Your task:
Pictures aside, output each record exactly.

Entries provided:
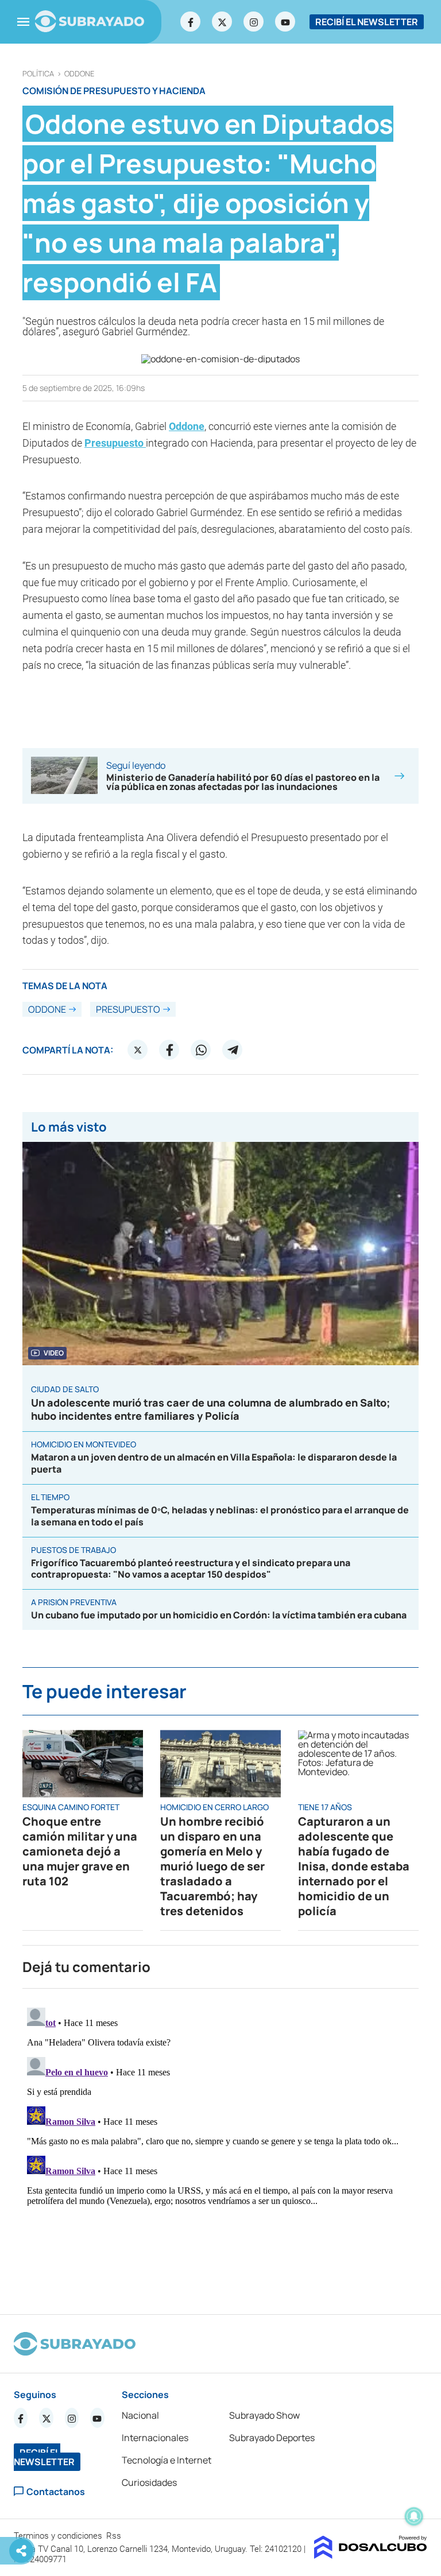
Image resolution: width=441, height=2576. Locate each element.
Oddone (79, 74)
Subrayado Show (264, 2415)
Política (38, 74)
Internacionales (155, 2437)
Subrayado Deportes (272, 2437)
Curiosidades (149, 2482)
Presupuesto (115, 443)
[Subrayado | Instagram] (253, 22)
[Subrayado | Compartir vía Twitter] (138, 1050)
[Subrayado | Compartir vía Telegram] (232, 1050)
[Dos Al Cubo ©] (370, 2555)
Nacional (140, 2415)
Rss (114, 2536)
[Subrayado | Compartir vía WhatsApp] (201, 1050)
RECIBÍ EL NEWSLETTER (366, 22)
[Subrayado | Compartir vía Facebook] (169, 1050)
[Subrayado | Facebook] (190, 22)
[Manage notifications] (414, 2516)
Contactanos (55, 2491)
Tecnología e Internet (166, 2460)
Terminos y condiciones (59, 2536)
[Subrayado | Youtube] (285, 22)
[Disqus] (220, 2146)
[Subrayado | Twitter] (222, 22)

Output for this exercise:
Image resolution: width=441, height=2576. Locate each element.
Oddone (79, 74)
Subrayado Show (264, 2415)
Política (38, 74)
Internacionales (155, 2437)
Subrayado Deportes (272, 2437)
Curiosidades (149, 2482)
Presupuesto (115, 443)
[Subrayado | Instagram] (253, 22)
[Subrayado | Compartir vía Twitter] (138, 1050)
[Subrayado | Compartir vía Telegram] (232, 1050)
[Dos Al Cubo ©] (370, 2555)
Nacional (140, 2415)
Rss (114, 2536)
[Subrayado | Compartir vía WhatsApp] (201, 1050)
RECIBÍ EL NEWSLETTER (366, 22)
[Subrayado | Compartir vía Facebook] (169, 1050)
[Subrayado | Facebook] (190, 22)
[Manage notifications] (414, 2516)
Contactanos (55, 2491)
Tecnología e Internet (166, 2460)
Terminos y condiciones (59, 2536)
[Subrayado | Youtube] (285, 22)
[Disqus] (220, 2146)
[Subrayado | Twitter] (222, 22)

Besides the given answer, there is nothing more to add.